Your task is to prepare a brief report that describes the tweets, and recommends a classification method for future tweets. You need to:
i) Use appropriate tools to describe the tweets. What words are associated with negative or positive sentiment? How does word usage differ across the different airlines?
ii) Use your analysis from i) to build a short dictionary of negative and positive words describing airlines, then use it to classify tweets as ‘negative’ if they contain more negative than positive language, and ‘positive’ otherwise [code for creating your own dictionary is provided below]
iii) Use the lasso logit method to classify the tweets into ‘negative’ and ‘positive’

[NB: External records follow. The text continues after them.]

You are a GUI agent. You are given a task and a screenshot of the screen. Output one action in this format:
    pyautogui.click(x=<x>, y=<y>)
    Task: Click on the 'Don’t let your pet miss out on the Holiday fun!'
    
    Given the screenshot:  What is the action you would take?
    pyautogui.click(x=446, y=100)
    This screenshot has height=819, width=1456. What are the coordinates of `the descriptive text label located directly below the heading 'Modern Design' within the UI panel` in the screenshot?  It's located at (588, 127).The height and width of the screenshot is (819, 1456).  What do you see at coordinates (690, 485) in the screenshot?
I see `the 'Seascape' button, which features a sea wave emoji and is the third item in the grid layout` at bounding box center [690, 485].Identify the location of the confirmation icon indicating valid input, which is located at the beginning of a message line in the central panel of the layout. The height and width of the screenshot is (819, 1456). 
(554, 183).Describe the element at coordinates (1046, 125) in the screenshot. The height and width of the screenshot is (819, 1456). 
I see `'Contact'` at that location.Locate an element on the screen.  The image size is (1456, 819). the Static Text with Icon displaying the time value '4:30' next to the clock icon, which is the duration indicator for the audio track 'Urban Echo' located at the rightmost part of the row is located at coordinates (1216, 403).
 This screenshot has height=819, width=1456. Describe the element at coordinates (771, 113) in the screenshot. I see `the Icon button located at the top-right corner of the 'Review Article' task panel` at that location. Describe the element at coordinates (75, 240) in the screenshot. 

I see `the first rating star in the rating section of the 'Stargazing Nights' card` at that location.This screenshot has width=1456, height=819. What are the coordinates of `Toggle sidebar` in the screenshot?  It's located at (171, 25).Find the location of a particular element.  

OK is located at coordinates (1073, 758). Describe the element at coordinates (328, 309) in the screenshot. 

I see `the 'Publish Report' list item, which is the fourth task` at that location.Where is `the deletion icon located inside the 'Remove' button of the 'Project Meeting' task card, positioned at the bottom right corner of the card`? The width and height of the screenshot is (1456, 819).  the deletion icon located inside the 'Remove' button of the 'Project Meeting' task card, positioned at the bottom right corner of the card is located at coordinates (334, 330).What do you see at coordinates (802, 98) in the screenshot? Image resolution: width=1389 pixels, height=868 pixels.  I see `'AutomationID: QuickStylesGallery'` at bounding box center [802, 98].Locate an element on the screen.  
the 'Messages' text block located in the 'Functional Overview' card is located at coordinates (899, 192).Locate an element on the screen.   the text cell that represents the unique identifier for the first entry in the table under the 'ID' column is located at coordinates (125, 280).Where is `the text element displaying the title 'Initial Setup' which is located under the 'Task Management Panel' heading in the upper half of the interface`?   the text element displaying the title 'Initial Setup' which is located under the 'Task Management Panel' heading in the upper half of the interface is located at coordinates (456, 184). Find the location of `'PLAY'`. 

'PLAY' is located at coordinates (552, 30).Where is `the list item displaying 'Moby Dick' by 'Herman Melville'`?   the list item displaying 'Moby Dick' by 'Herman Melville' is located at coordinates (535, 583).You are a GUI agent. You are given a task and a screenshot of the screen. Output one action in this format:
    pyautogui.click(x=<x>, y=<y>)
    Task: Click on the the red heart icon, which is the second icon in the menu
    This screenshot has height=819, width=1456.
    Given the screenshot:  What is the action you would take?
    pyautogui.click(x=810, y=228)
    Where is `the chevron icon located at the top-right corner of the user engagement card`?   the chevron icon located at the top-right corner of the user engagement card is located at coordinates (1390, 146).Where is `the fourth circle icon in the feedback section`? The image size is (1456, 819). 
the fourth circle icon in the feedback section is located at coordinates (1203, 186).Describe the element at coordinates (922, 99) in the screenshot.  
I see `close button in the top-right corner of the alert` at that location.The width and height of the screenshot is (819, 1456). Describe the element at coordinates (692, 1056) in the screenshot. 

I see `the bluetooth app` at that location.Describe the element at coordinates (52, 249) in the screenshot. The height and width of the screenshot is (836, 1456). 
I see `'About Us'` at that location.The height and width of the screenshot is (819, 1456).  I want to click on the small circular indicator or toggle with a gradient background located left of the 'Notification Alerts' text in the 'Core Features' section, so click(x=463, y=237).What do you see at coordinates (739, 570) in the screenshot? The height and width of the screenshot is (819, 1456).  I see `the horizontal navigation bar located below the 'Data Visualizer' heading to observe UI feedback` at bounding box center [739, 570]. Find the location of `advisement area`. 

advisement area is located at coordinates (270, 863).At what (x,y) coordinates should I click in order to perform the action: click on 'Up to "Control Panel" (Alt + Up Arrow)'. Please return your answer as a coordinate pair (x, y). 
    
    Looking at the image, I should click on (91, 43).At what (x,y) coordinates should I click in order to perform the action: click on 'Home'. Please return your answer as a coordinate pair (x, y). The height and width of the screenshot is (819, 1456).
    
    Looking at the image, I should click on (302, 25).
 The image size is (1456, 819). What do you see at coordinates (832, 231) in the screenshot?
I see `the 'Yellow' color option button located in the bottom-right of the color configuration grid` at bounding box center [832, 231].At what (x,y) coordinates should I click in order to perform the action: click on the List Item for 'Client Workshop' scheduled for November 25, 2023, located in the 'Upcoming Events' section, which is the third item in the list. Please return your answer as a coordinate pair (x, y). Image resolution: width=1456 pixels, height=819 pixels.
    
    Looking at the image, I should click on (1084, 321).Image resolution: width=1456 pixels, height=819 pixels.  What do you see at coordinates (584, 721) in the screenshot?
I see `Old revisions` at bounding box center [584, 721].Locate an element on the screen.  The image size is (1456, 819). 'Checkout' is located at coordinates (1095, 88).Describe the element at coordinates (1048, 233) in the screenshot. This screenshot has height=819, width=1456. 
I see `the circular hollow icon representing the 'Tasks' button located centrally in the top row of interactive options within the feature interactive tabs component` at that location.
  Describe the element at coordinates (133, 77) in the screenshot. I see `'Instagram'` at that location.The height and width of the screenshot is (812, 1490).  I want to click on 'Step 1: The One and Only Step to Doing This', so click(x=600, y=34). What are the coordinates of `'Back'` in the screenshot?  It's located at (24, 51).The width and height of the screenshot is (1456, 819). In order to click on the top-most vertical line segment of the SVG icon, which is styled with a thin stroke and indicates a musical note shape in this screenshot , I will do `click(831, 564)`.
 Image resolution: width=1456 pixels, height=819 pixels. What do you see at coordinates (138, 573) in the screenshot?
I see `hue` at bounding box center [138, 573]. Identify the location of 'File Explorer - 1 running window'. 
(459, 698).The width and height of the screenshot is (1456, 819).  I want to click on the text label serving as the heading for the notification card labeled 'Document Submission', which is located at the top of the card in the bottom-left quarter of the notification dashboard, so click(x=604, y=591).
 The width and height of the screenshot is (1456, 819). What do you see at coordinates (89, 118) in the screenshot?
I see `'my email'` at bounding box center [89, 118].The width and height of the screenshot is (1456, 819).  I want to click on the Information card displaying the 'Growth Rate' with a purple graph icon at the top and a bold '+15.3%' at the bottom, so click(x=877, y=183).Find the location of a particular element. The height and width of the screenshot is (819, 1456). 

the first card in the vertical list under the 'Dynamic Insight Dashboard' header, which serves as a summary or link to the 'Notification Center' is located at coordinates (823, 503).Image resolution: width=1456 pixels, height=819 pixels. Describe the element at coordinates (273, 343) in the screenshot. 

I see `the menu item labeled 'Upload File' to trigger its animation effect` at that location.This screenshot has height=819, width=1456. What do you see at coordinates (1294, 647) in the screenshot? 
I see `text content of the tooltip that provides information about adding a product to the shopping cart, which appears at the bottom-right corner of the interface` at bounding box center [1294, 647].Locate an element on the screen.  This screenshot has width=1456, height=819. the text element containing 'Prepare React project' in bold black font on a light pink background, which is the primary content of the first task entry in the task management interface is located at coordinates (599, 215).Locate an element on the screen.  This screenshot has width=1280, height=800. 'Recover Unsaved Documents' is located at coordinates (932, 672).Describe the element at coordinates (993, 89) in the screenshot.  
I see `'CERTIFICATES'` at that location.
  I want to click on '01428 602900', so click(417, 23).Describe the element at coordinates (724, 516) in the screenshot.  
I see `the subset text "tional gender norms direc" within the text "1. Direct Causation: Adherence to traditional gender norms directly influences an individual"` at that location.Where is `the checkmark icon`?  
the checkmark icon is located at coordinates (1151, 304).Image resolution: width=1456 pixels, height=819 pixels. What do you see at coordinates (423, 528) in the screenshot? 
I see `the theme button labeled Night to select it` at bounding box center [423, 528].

iv) Compare the performance of your classifiers from ii) and iii), and use this analysis to decide which one would be the better classifier for the company to use for future tweets
The dataset for this question is called “tweets” and is contained in the file “tweets.Rda”. It contains the following variables:
Variable name Variable description
text The text of each tweet
sentiment Labeled sentiment of each tweet: 1=negative, 0=positive
airline The airline company featured in the tweet: United, JetBlue, American
Airlines, US Airways, Virgin America or Southwest
You should first create a corpus of tweets using the following code:
tweetCorpus <- corpus(tweets$text, docvars = tweets)
Here is some advice for part ii):
• Your dictionary should contain a minimum of 5 words and a maximum of 15 words in each category
• You are not expected to exhaustively compare the performance of different dictionaries. Instead, simply choose one dictionary based on your analysis from i), explaining how you chose the words.
Code for creating a dictionary:
You can create a dictionary called “mydict” in R that contains two categories (‘negative’ and ‘positive’) using the following code:
neg.words <- c()
pos.words <- c()
mydict <- dictionary(list(negative = neg.words,
positive = pos.words))
You need to insert your chosen sets of negative and positive words in ‘neg.words’ and ‘pos.words ’. This dictionary can then be used with quanteda in exactly the same way as any of the existing built-in dictionaries.